Upaya menertibkan reklame di Kota Bandung sudah berlangsung jauh sebelum Pemkot Bandung dipimpin Ema Sumarna. Misalnya pada masa Kota Bandung dipimpin Ridwan Kamil, jumlah reklame ilegal di kota ini mencapai 60 peren, menurut Badan Pelayanan Perizinan Terpadu (BPPT) Kota Bandung pada 2016.

Tidak ada data pasti berapa persisnya jumlah reklame di Kota Bandung. Sebagai gambaran, BPPT Kota Bandung melakukan survei pada 2016 yang menyebutkan sedikitnya ada sekitar 6.700 reklame berizin di Kota Bandung. Sedangkan jumlah reklame tak berizinnya jauh lebih besar, yakni sekitar 13.000-14.000 reklame. 

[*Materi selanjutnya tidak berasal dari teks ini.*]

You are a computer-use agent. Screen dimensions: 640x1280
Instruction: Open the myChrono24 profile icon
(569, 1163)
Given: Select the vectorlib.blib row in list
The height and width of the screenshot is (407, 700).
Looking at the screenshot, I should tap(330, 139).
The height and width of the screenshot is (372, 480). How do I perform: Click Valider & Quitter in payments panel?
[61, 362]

Jumlah tersebut jika dipersempit akan semakin tampak betapa bertebarannya reklame-reklame ilegal di Kota Bandung. Misalnya di Jalan Cihampelas pada tahun yang sama terdapat 300 reklame dan hanya 70 reklame di antaranya yang berizin, sisanya tidak berizin.

Jadi bisa dibayangkan jika 13.000-14.000 reklame reklame ilegal di Kota Bandung disatukan dengan asumsi satu reklame memiliki ukuran 1 meter persegi, maka luas reklame tersebut mencapai 13-14 kilometer persegi – jumlah yang jauh lebih luas dibandingkan kecamatan terbesar di Kota Bandung, yaitu Gedebage yang luasnya 9,58 kilometer persegi.          

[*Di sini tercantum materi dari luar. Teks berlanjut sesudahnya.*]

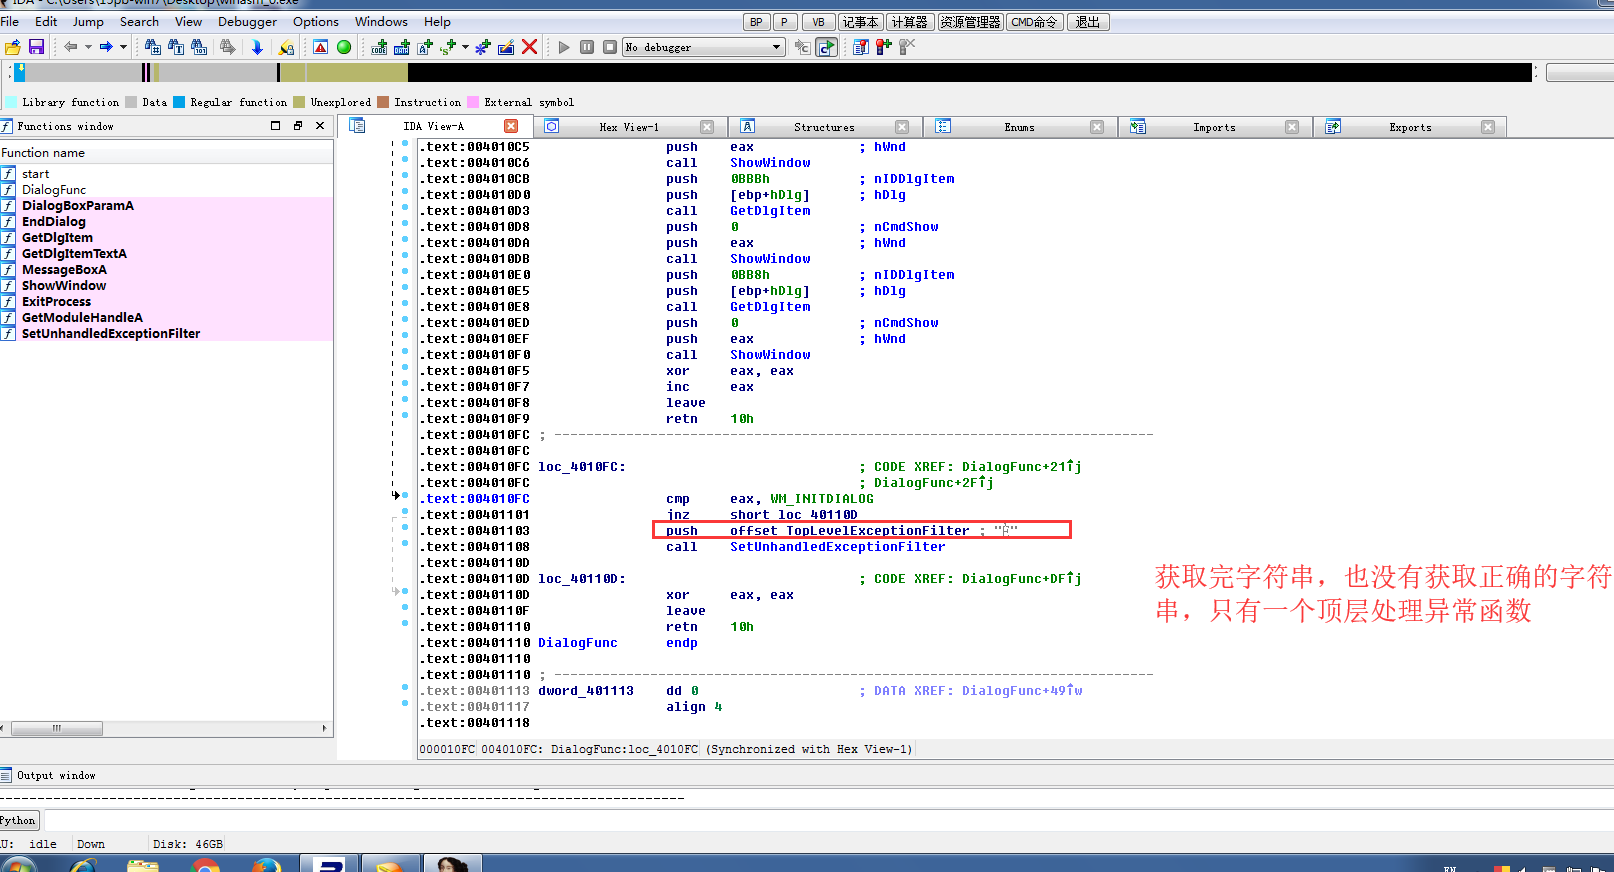Image resolution: width=1614 pixels, height=872 pixels.
Task: Click the Python command input field
Action: 800,821
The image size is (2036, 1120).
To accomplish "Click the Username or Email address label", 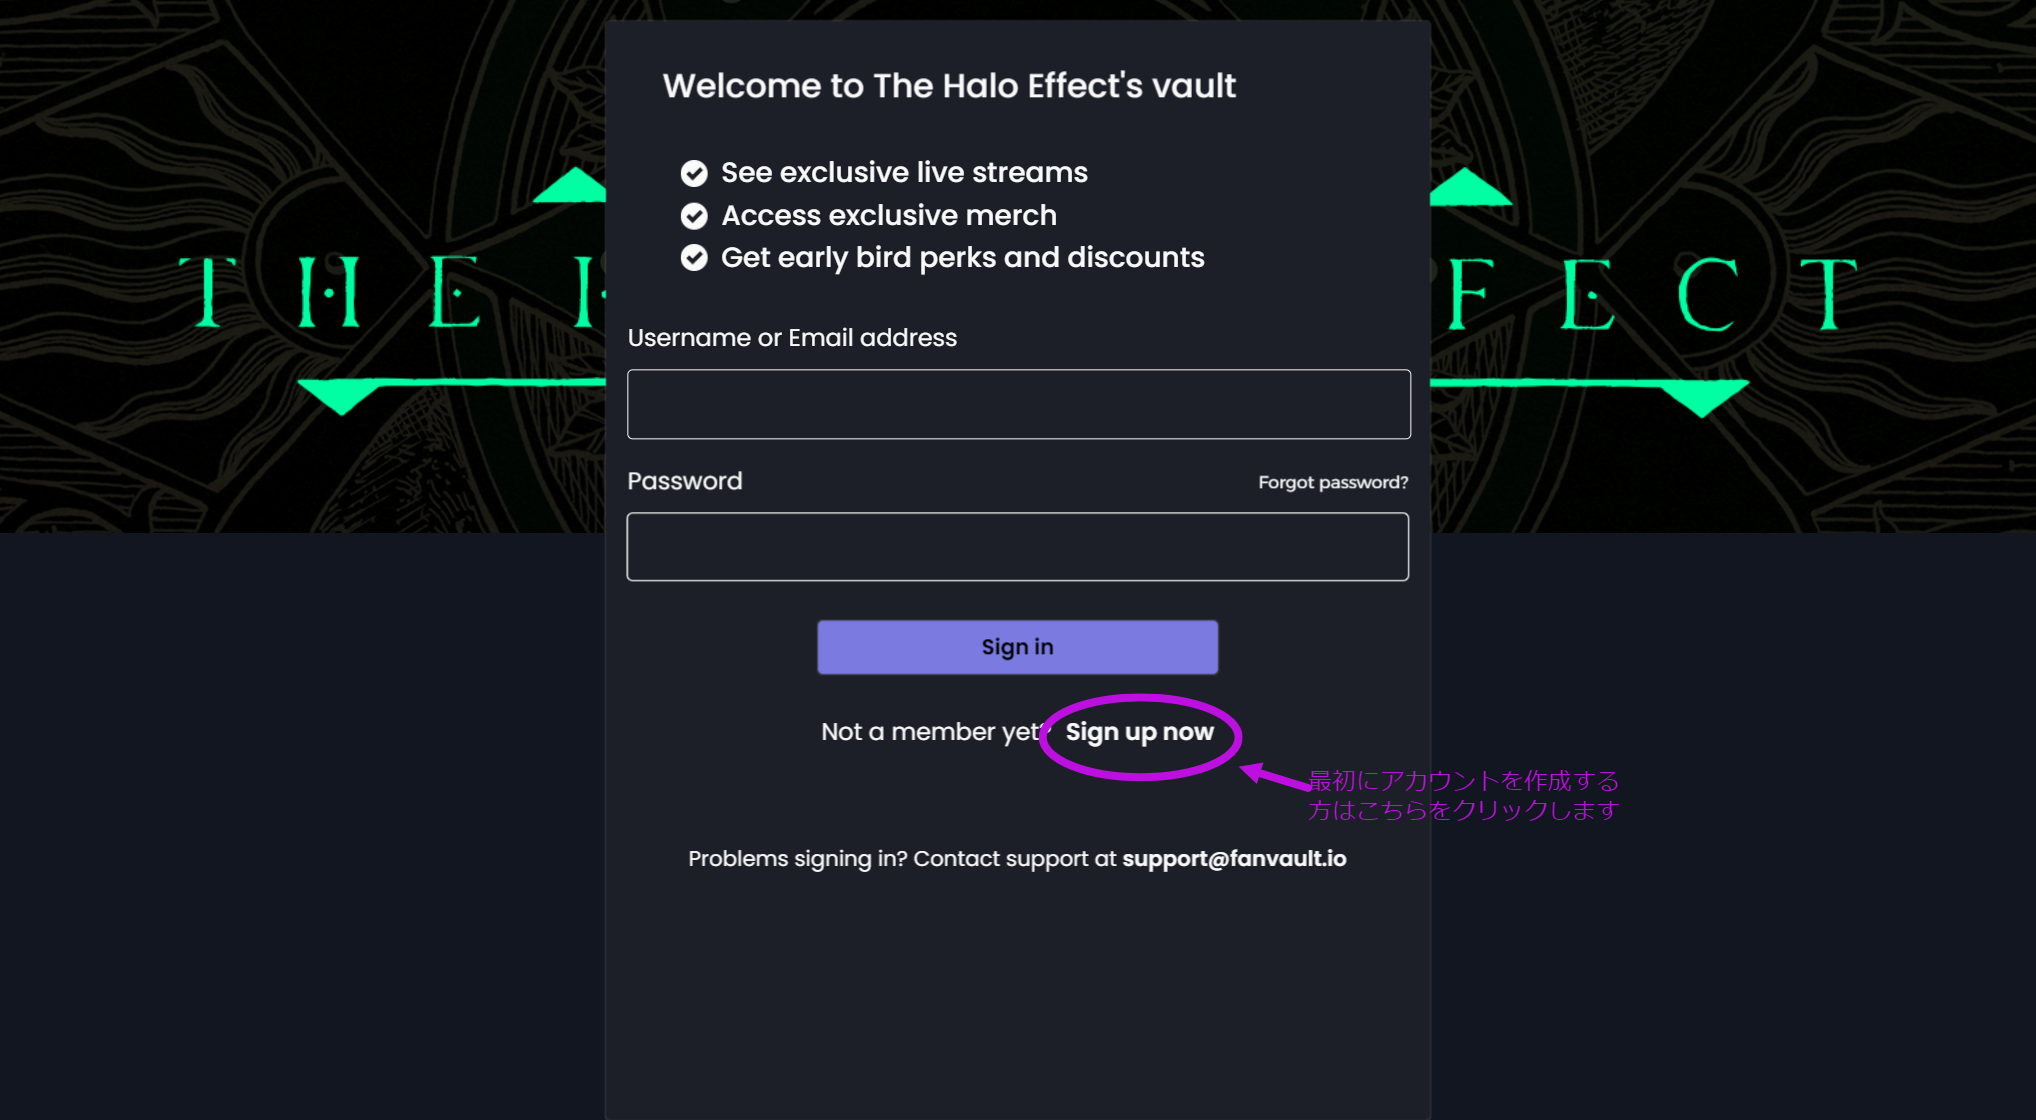I will coord(792,338).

Baca Juga: Selain Semrawut, Reklame-reklame di Bandung Menjadi Contoh Buruk Penggunaan Bahasa Indonesia
Jangan-jangan di Bandung Banyak Reklame tak Berizin, Mudah Roboh, dan tidak Membayar Pajak?
Lautan Kebakaran, Kering Hidran

Bahkan jika mengacu pada data 2018, jumlah reklame ilegal di Kota Bandung semakin membengkak menjadi 22.000-an buah, seperti terungkap dalam penelitian Danny Permana dari Universitas Jenderal Achmad Yani dalam jurnal berjudul Penegakan Peraturan Wali Kota Tentang Petunjuk Pelaksanaan Penyelenggaraan Reklame Di Kota Bandung.

“Dalam kurun waktu hingga Agustus 2018, jumlah reklame tak berizin di Kota Bandung mencapai 22.000-an buah. Sedangkan yang mengantongi izin hanya 1.511 reklame,” demikian tulis Danny Permana, diakses Sabtu (13/5/2023).

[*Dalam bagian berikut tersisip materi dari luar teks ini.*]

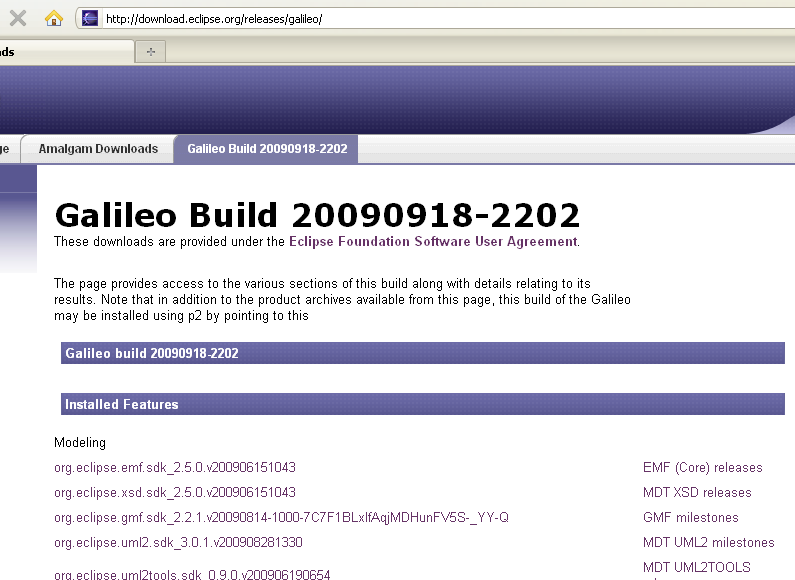
Task: Click the browser Stop loading X icon
Action: [x=18, y=18]
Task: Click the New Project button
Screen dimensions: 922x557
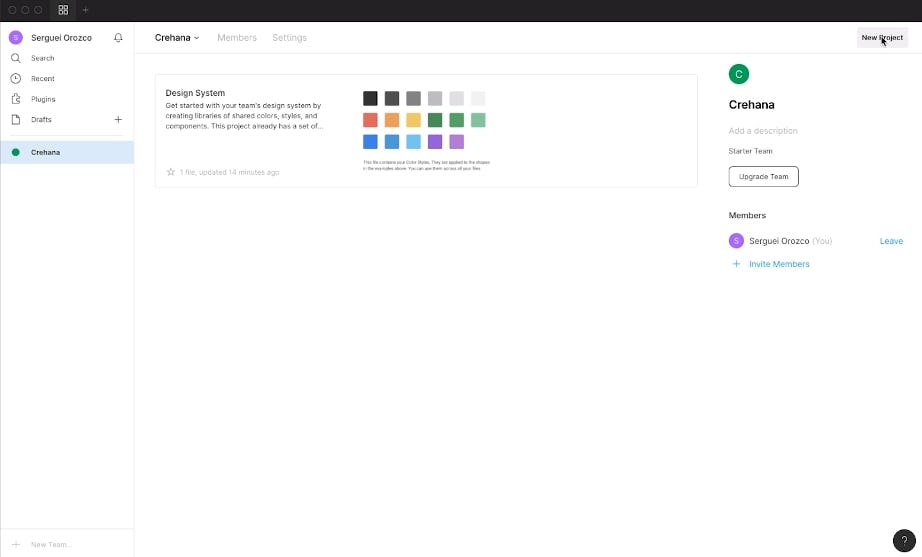Action: (882, 38)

Menurut Danny, banyaknya pelanggaran reklame yang tidak membayar pajak berdampak pada intensitas Pendapatan Asli Daerah (PAD) Kota Bandung di mana terjadi loss potensi pajak dari sumber pajak reklame. Padahal jika dilihat lebih jauh pajak reklame menjadi salah satu sumber pembiayaan pembangunan infrstruktur kota yang signifikan.

Gambaran tersebut semakin menegaskan sebutan Bandung lautan reklame. Ironisnya julukan ini bukan berarti Kota Bandung memiliki kekayaan melimpah dari hasil pajak reklame karena saking banyaknya reklame ilegal yang tidak membayar pajak.

Menurut data Sub Bidang Pajak Reklame dan Pajak Air Tanah Badan Pelayanan Pendapatan Daerah Kota Bandung (BPPD) Kota Bandung, pajak reklame di Kota Bandung memiliki potensi yang sangat tinggi dalam meningkatkan PAD. Di tahun 2017, potensi reklame dengan jumlah titik 16.301 sekitar 34 miliar rupiah. Dari potensi tersebut baru terealisasi 12 miliar rupiah saja.